Crews responding to Thursday's fire at a large commercial building in Mount Airy took several hours to battle the flames. And with a big fire comes the need for a lot of water, said Senior Deputy State Fire Marshal Bruce Bouch.
At one point, crews called over the radio that there was a concern about the amount of water in the town's water tower.
But in Carroll County, water may not be readily available when needed to put out a fire. Take the Pleasant Valley volunteer fire company's coverage area. Spokesman Mark Gabriele said there are only four hydrants in the area of the county considered Pleasant Valley.
So instead, the company turns to other places to get water, including ponds, streams and even pools, Gabriele said.
"So anytime we leave our fire station, we have to take our water with us," he said.
From the moment the incident commander gets to the scene of the fire, he or she is worried about the amount of water. There's a baseline to help determine how much water is moved per minute, so the incident commander appoints a water supply officer to be in control of how much water is needed, Gabriele said.
The water supply officer can determine if a tanker task force is needed for a fire, and usually the incident commander will call for one if he or she sees a working fire when they get on scene. Companies call for help from the four closest fire companies with tankers to help with the task force, he said.
With the tanker task force, a portable water supply is set up. The tankers bring water, dump it into a portable tank and then get more, Bouch said.
"So it's a nice, constant supply we've been practicing for a while," Bouch said.
Pleasant Valley isn't the only area of the county with limited access to fire hydrants. In the Lineboro coverage area, there are no standard hydrants. There are only dry hydrants, Lineboro volunteer fire company spokesman Don Fair said.
A dry hydrant is connected to a body of water, either underground or an above-ground body of water.
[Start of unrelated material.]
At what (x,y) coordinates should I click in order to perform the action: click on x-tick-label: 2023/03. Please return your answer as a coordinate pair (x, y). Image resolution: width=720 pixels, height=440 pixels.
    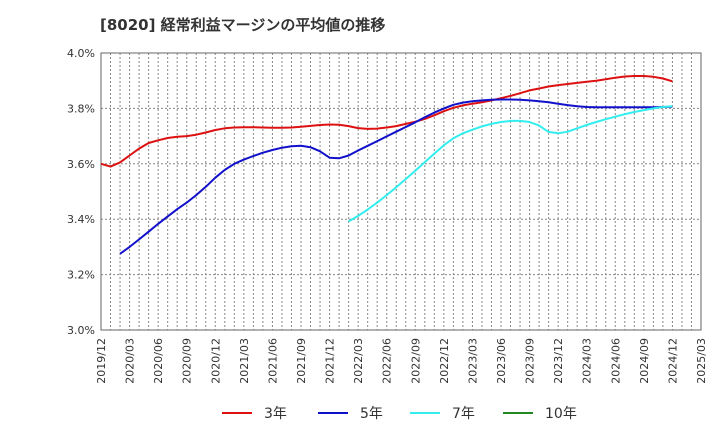
    Looking at the image, I should click on (472, 361).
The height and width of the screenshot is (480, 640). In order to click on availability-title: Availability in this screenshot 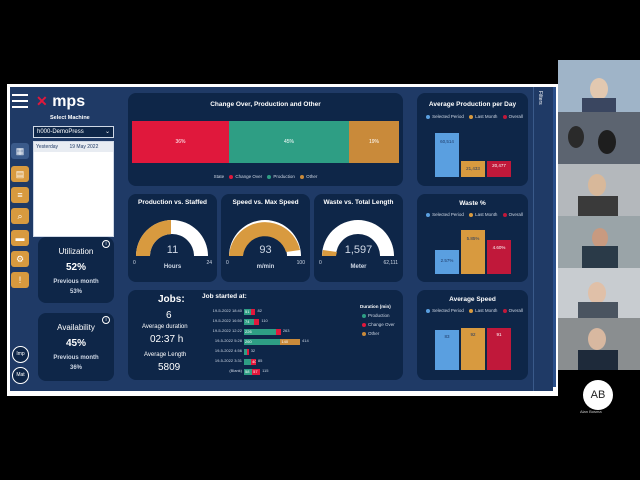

Fire companies use a source pumper or brush truck to take water, using the dry hydrant, Fair said.
Water sources are mapped out, and every fire company knows where they can go to get water, Fair said.
Multiple fire companies responded to a two-alarm blaze at a commercial building on Main Street in Mount Airy on Thursday June 15, 2017. (Dylan Slagle/Carroll County Times)
Lineboro has a 3,000-gallon tanker, a 1,000-gallon engine and another engine that hold 1,500 gallons of water, Fair said.
As a rule, they try to not deplete the water supply, but on rare occasions, he said, a fire company can run out of water.
"I'm not going to say it never happens, but it doesn't happen frequently," Fair said.
But running out of water is something fire companies work hard to avoid, Gabriele said.
"The worst thing for you is to be in a working fire and run out of water," he said.
And with Carroll being a rural county, it might mean going a distance to get to a mapped water source. Gabriele said some of his colleagues have had to go up to 5 miles between a water source and the fire.
"It's why you drop your water [in the portable tank] and go because you just never know how far you'll have to go," he said.
There are two things Carroll County residents can do to help fire companies with water, Gabriele said. Those who are constructing a new house should opt for fire sprinklers because the sprinklers are attached to water firefighters can use for the tanker system. And those who have bodies of water on their property, like pools or ponds, should contact their local fire company, if they are willing, to let them know they can pull water from their property, he said.